**Task brief:**
Only one portion of the data is to be written out: from the line bearing "Gusttavo Lima é" through the line bearing "ESPORTE (387, 177)". Write it exactly as it appears.

# # #

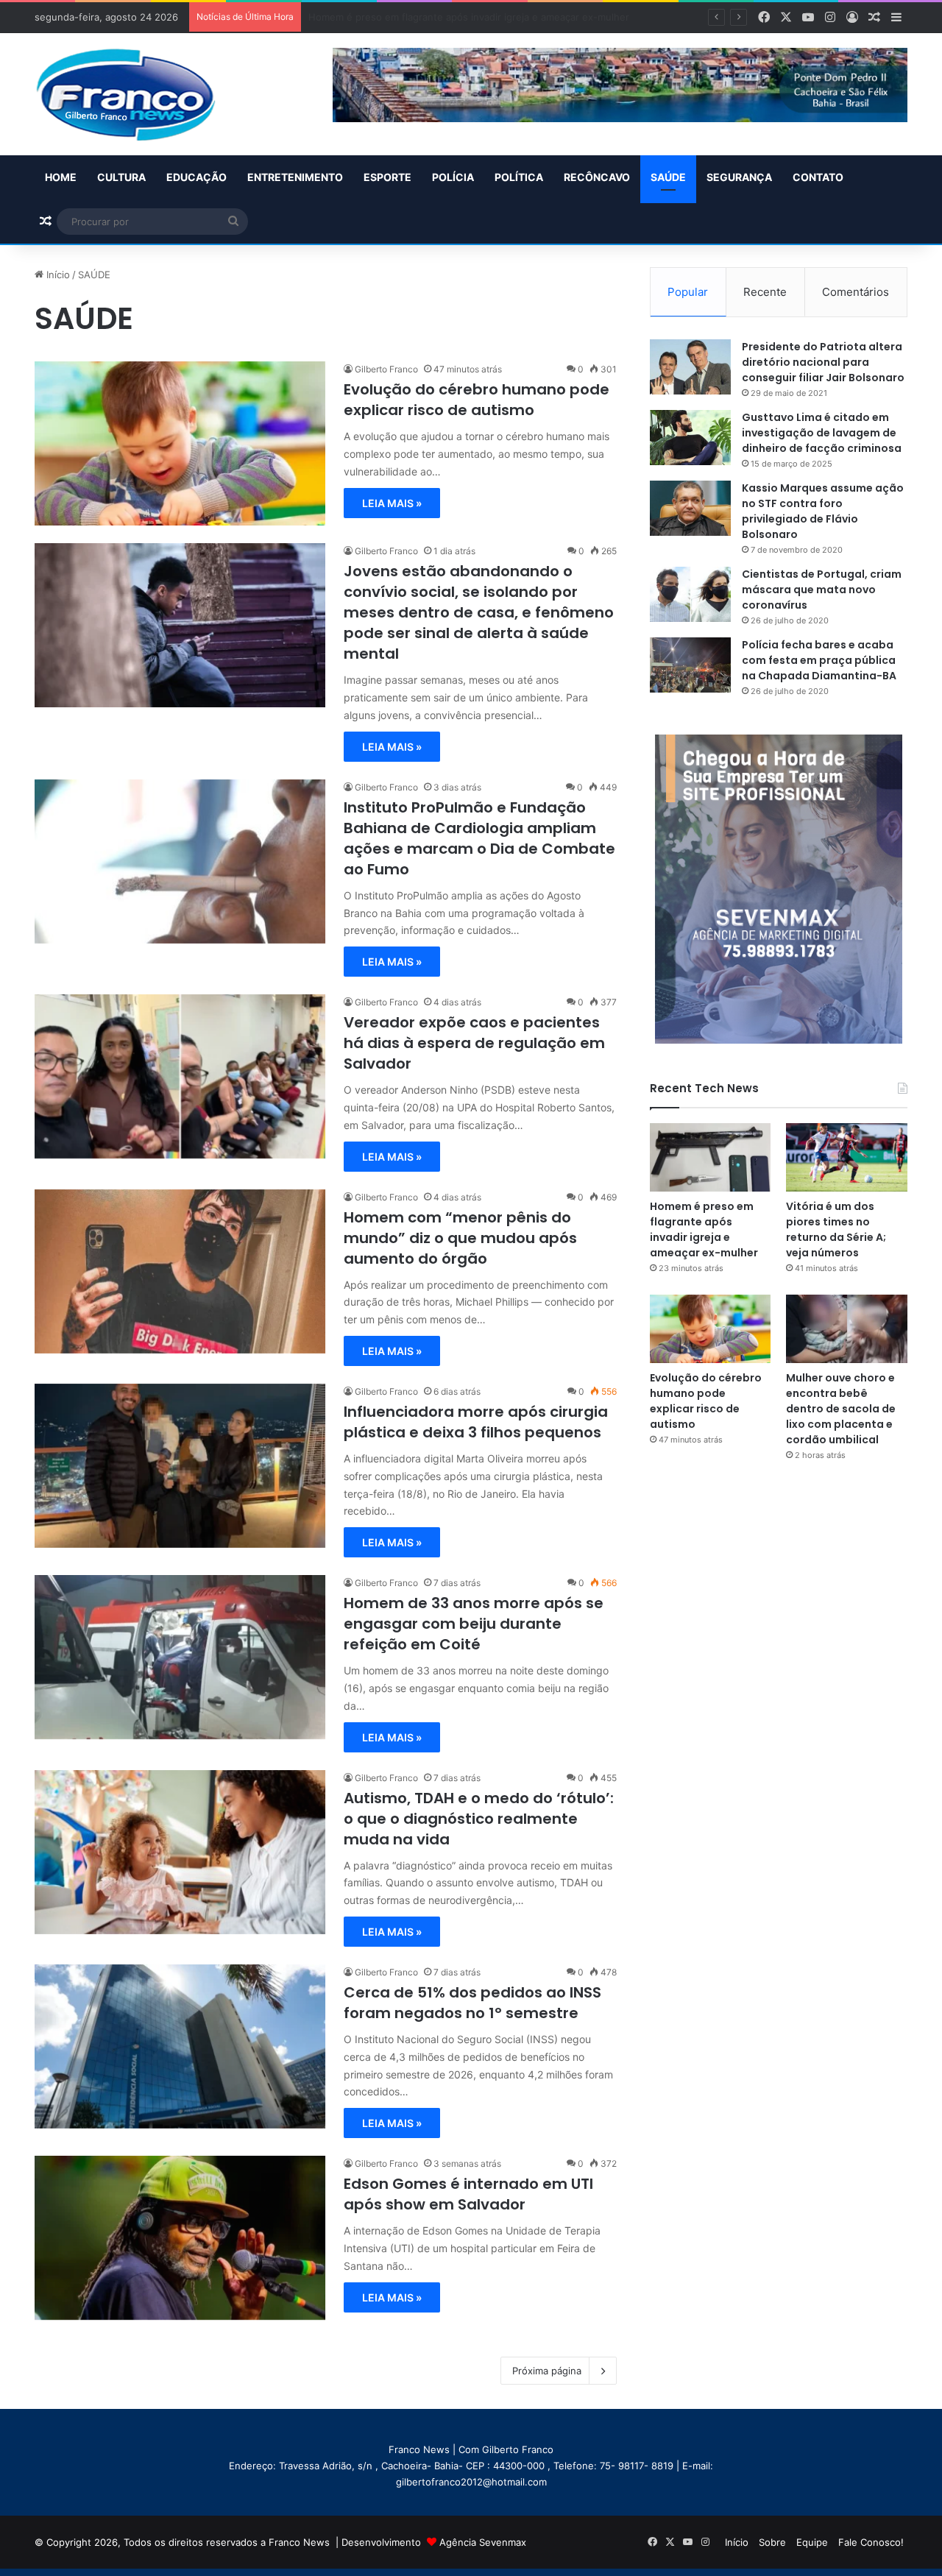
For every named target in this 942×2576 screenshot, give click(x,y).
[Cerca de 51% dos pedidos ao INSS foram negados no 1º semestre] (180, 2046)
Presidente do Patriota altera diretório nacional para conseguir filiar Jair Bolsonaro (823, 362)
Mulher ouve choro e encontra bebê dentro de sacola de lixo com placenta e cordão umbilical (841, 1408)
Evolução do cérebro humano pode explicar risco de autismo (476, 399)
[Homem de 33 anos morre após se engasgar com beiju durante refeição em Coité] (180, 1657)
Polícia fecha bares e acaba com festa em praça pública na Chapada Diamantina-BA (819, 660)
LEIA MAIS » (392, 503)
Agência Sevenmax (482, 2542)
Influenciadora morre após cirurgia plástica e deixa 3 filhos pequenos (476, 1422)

# # #

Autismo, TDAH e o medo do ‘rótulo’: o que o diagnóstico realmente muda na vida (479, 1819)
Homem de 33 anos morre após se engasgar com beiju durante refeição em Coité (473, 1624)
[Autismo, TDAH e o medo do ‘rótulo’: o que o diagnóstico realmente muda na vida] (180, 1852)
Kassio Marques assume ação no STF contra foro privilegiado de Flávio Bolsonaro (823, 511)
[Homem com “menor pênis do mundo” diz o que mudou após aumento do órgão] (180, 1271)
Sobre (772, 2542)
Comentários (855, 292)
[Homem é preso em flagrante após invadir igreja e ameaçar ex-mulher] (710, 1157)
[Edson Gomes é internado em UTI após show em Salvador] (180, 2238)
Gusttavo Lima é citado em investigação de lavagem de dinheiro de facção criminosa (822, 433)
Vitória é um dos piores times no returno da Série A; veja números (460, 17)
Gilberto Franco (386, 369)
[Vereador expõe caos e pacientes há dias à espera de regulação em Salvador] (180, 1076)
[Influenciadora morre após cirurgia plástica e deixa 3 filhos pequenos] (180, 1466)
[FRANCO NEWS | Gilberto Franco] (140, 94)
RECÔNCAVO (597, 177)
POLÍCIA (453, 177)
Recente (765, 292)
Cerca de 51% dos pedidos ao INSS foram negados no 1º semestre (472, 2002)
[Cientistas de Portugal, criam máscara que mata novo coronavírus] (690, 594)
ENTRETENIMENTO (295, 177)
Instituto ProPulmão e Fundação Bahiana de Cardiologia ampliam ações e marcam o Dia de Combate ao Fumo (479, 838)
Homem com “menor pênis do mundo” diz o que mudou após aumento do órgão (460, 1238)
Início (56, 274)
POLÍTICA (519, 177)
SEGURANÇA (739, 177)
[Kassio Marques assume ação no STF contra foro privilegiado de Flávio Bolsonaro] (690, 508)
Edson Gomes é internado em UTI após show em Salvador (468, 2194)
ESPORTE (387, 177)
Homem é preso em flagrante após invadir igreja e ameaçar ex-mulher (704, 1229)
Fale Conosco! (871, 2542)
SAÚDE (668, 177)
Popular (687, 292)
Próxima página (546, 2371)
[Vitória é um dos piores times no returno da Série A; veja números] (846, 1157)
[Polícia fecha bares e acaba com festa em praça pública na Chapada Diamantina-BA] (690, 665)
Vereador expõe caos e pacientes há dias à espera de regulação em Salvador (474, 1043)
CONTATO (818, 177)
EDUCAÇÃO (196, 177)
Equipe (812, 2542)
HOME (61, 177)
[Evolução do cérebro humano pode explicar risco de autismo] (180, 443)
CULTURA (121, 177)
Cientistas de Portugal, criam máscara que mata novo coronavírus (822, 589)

# # #

**Final answer:**
Gusttavo Lima é citado em investigação de lavagem de dinheiro de facção criminosa (822, 433)
Vitória é um dos piores times no returno da Série A; veja números (460, 17)
Gilberto Franco (386, 369)
[Vereador expõe caos e pacientes há dias à espera de regulação em Salvador] (180, 1076)
[Influenciadora morre após cirurgia plástica e deixa 3 filhos pequenos] (180, 1466)
[FRANCO NEWS | Gilberto Franco] (140, 94)
RECÔNCAVO (597, 177)
POLÍCIA (453, 177)
Recente (765, 292)
Cerca de 51% dos pedidos ao INSS foram negados no 1º semestre (472, 2002)
[Cientistas de Portugal, criam máscara que mata novo coronavírus] (690, 594)
ENTRETENIMENTO (295, 177)
Instituto ProPulmão e Fundação Bahiana de Cardiologia ampliam ações e marcam o Dia de Combate ao Fumo (479, 838)
Homem com “menor pênis do mundo” diz o que mudou após aumento do órgão (460, 1238)
Início (56, 274)
POLÍTICA (519, 177)
SEGURANÇA (739, 177)
[Kassio Marques assume ação no STF contra foro privilegiado de Flávio Bolsonaro] (690, 508)
Edson Gomes é internado em UTI após show em Salvador (468, 2194)
ESPORTE (387, 177)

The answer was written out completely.